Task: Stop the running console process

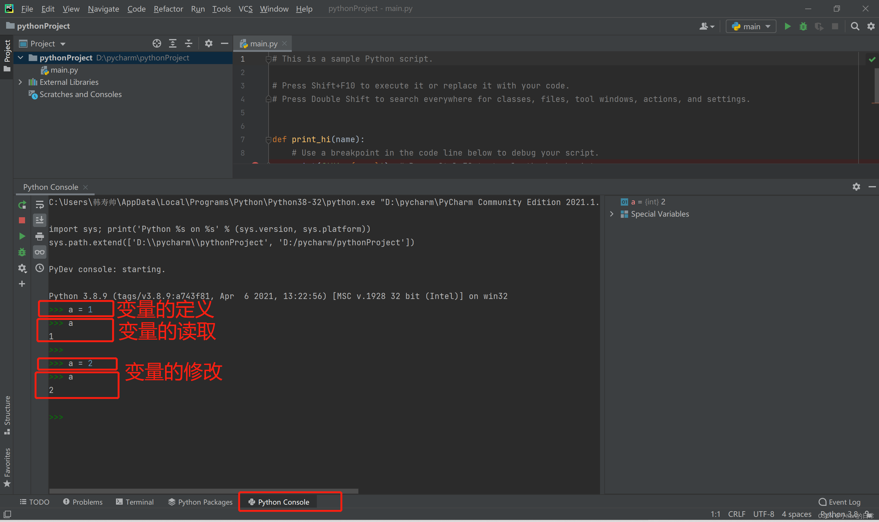Action: point(22,220)
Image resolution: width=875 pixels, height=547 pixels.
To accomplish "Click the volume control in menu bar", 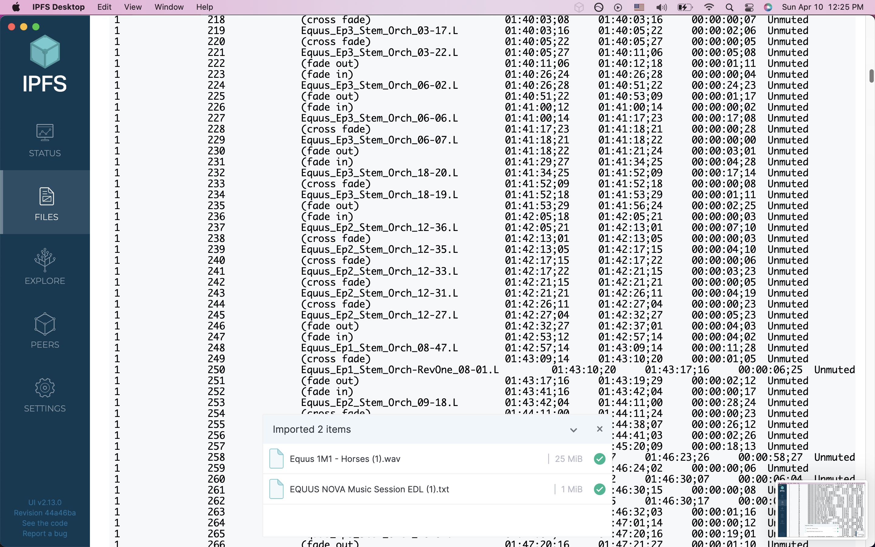I will (661, 7).
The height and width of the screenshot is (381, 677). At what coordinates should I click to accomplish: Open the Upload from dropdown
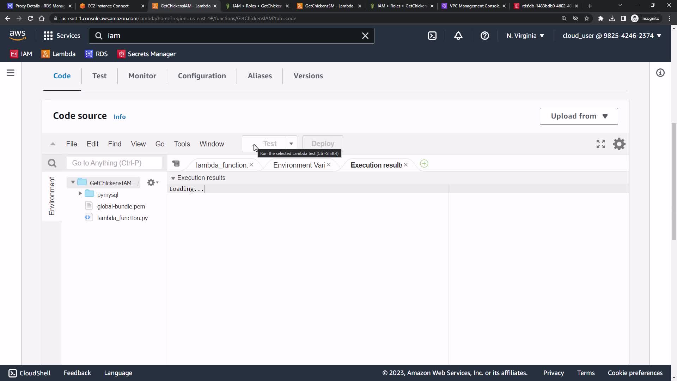pyautogui.click(x=578, y=116)
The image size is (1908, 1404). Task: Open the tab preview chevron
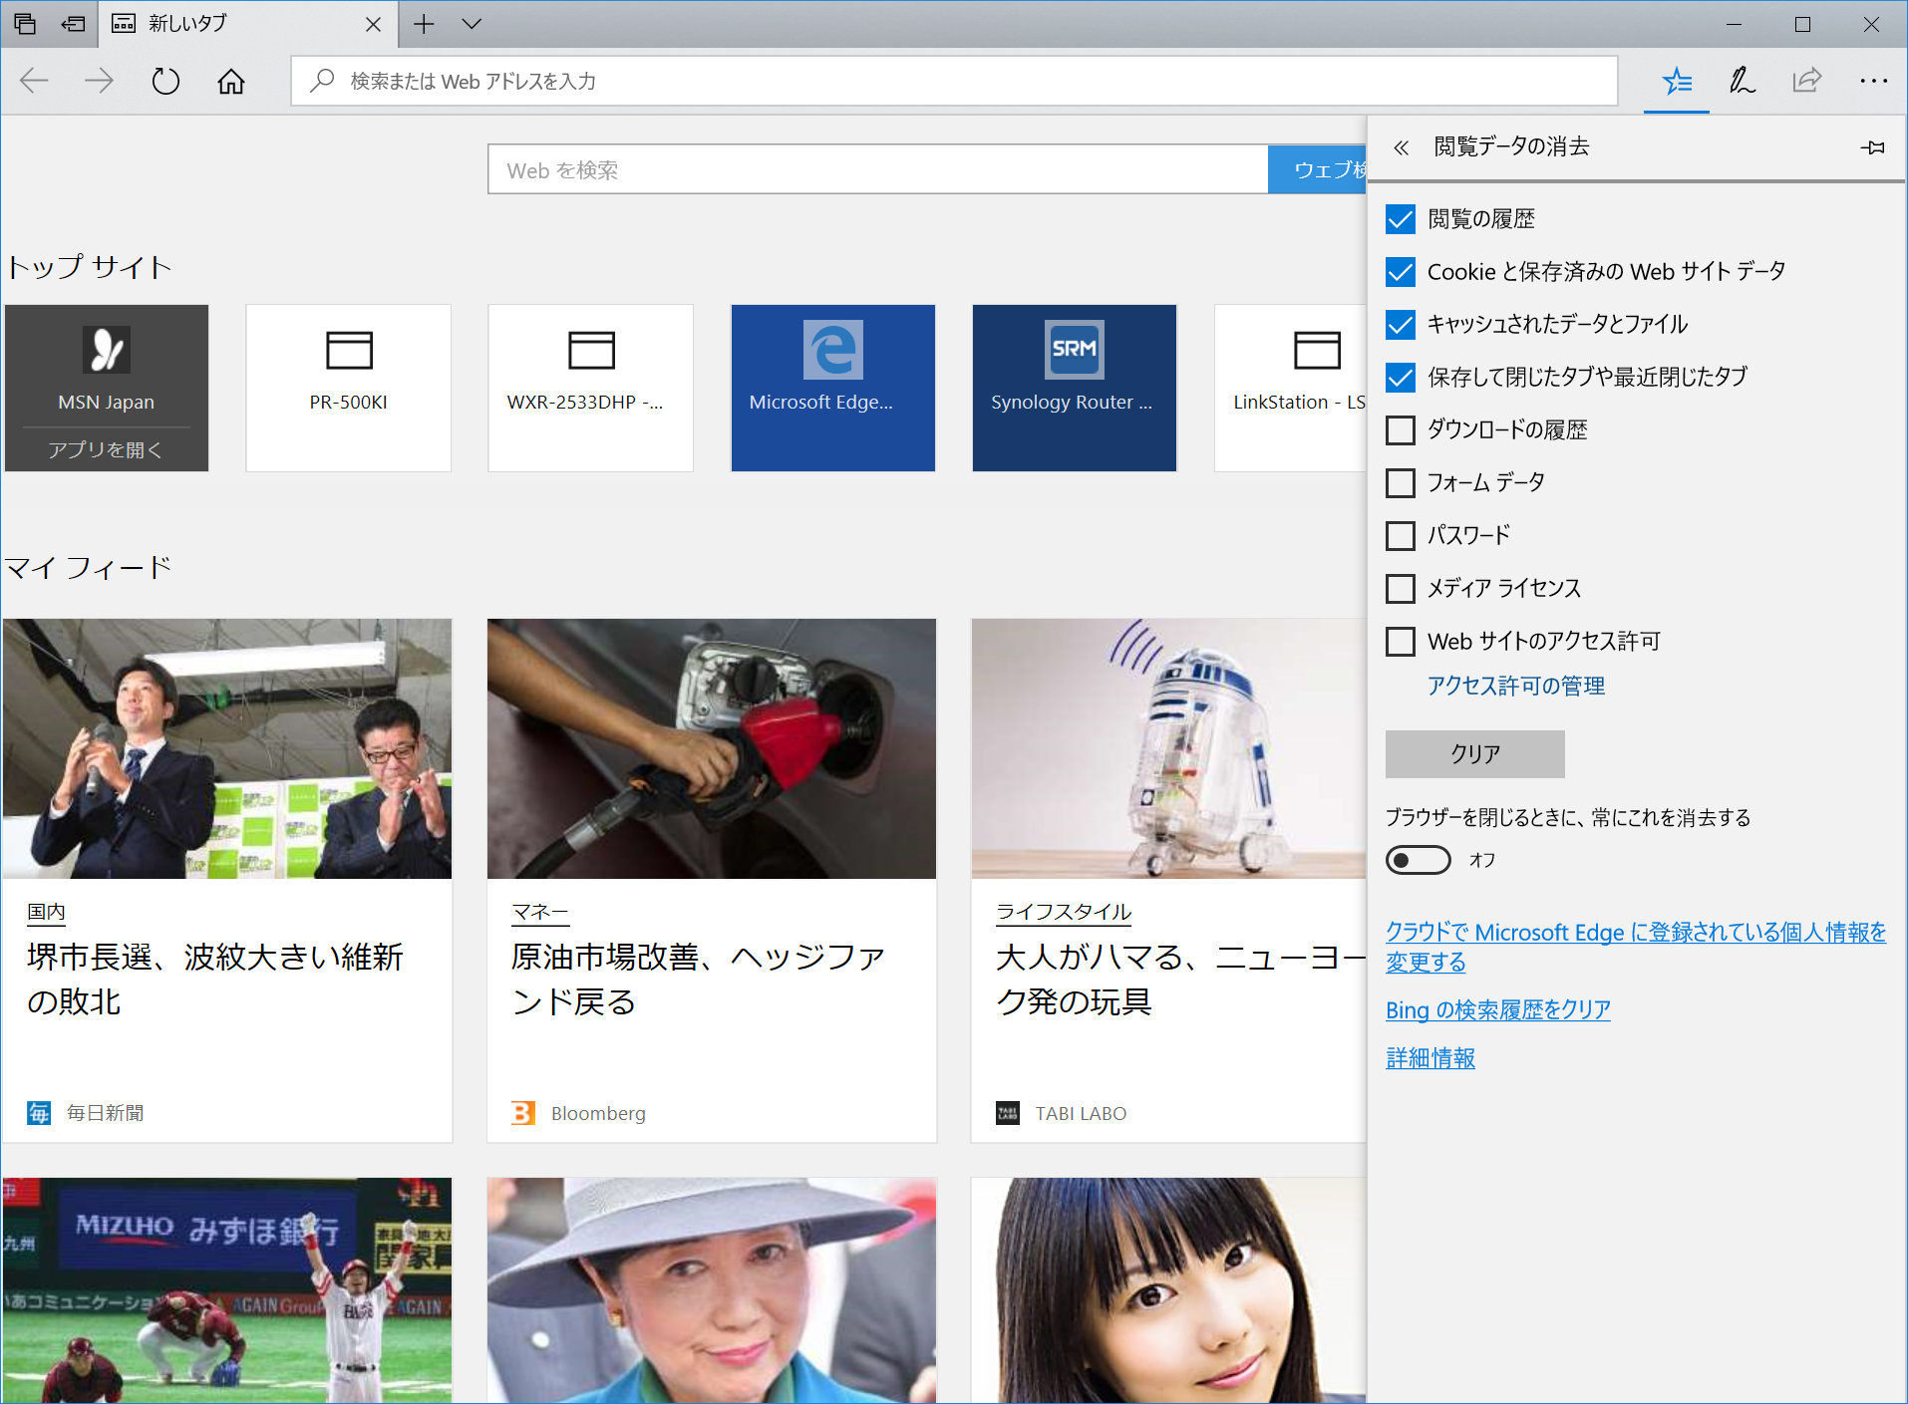(472, 24)
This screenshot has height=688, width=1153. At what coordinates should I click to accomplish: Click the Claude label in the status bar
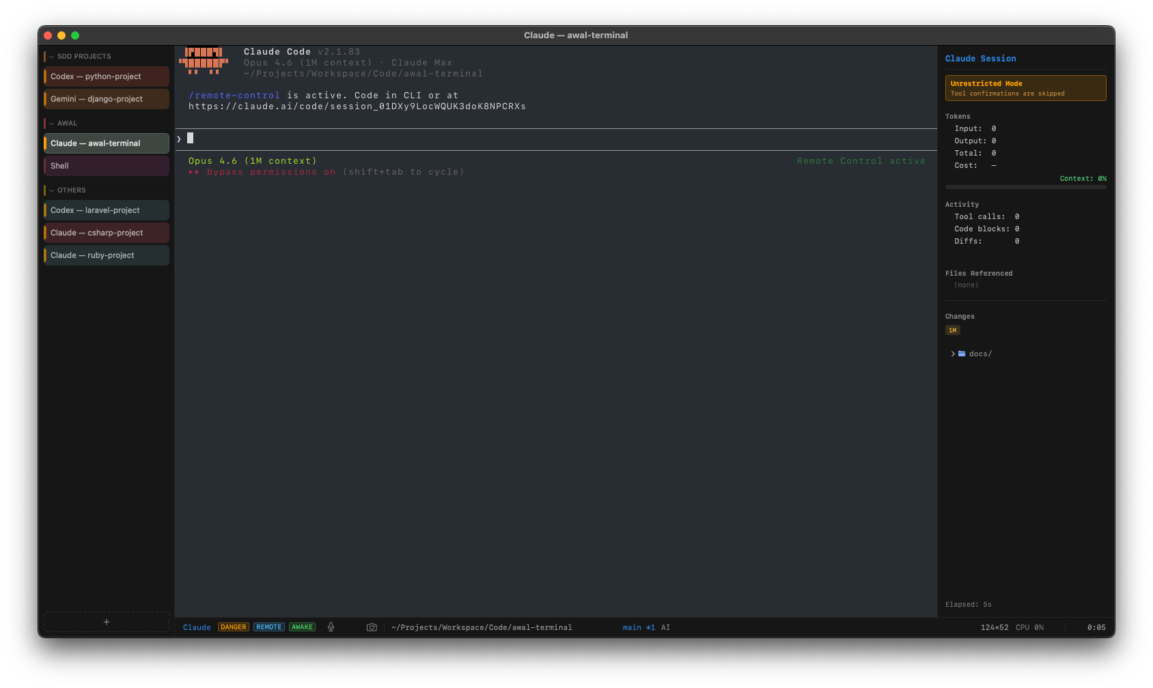(x=197, y=627)
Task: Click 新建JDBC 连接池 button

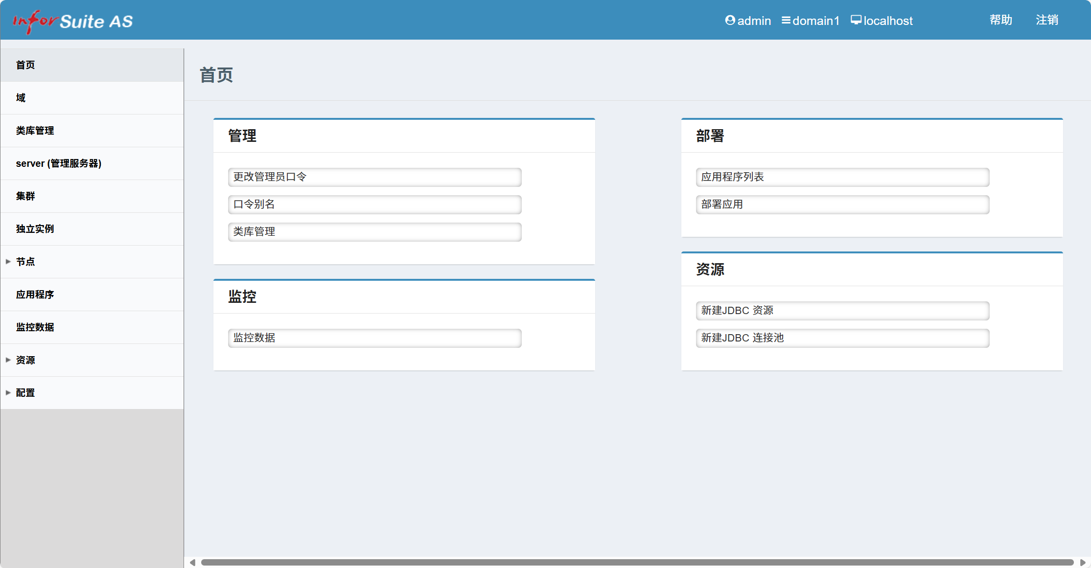Action: pyautogui.click(x=842, y=338)
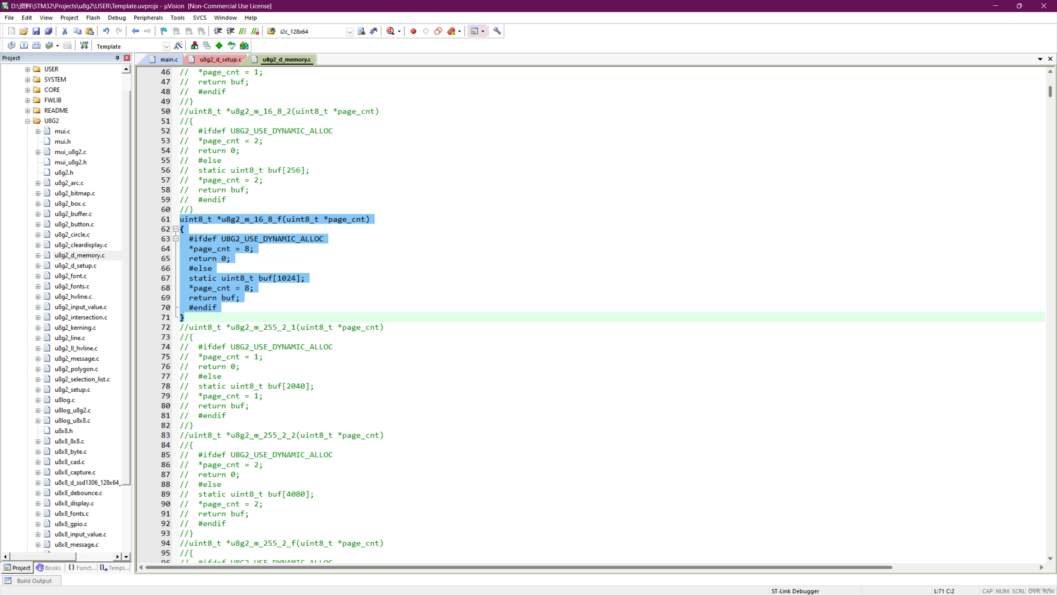Insert a breakpoint with the red dot icon
1057x595 pixels.
click(x=413, y=31)
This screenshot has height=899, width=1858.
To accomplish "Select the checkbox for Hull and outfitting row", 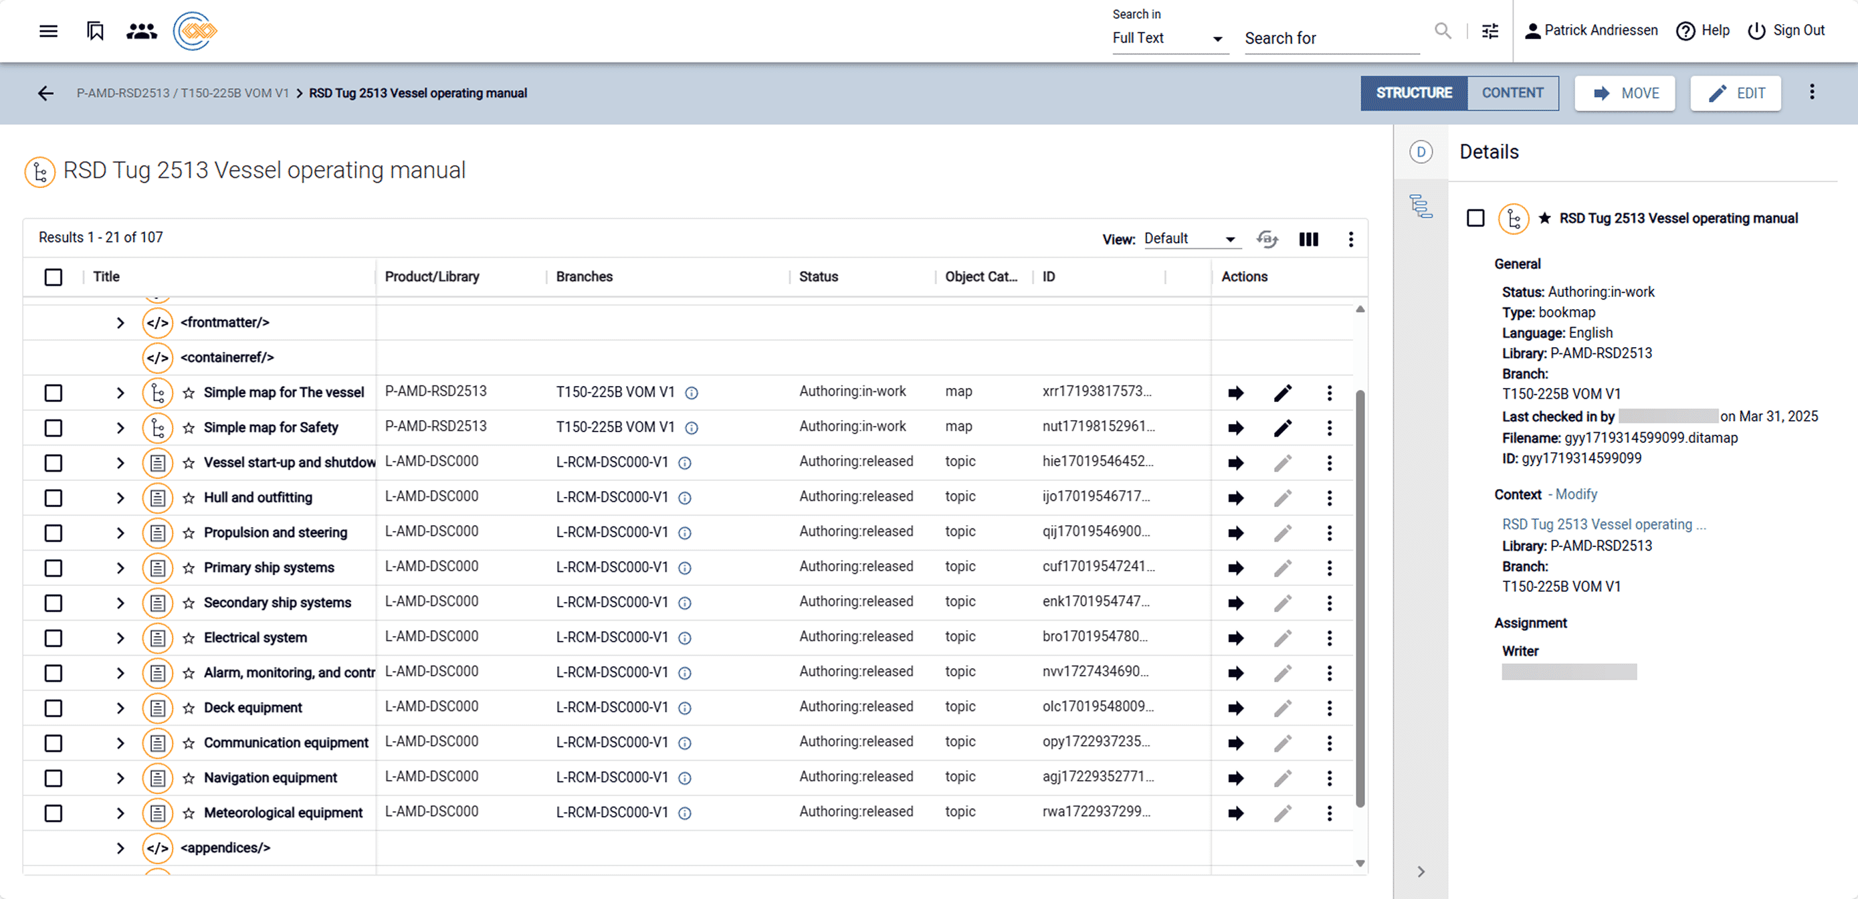I will pos(53,497).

◆ What is being asked: Reproduce the lines above beginning at the line that contains "The height and" and ending at the line that contains "This screenshot has height=899, width=1858.". No pictures.

◆ Exercise response:
The height and width of the screenshot is (381, 677). At what coordinates should I click to accomplish: Open the Upload from dropdown
pyautogui.click(x=578, y=116)
The image size is (1908, 1404). Task: Open the tab preview chevron
(472, 24)
This screenshot has height=688, width=1153. At what coordinates should I click to accomplish: Click the Claude label in the status bar
(x=197, y=627)
Task: Click 新建JDBC 连接池 button

Action: pyautogui.click(x=842, y=338)
Insert a breakpoint with the red dot icon
1057x595 pixels.
click(x=413, y=31)
This screenshot has height=899, width=1858.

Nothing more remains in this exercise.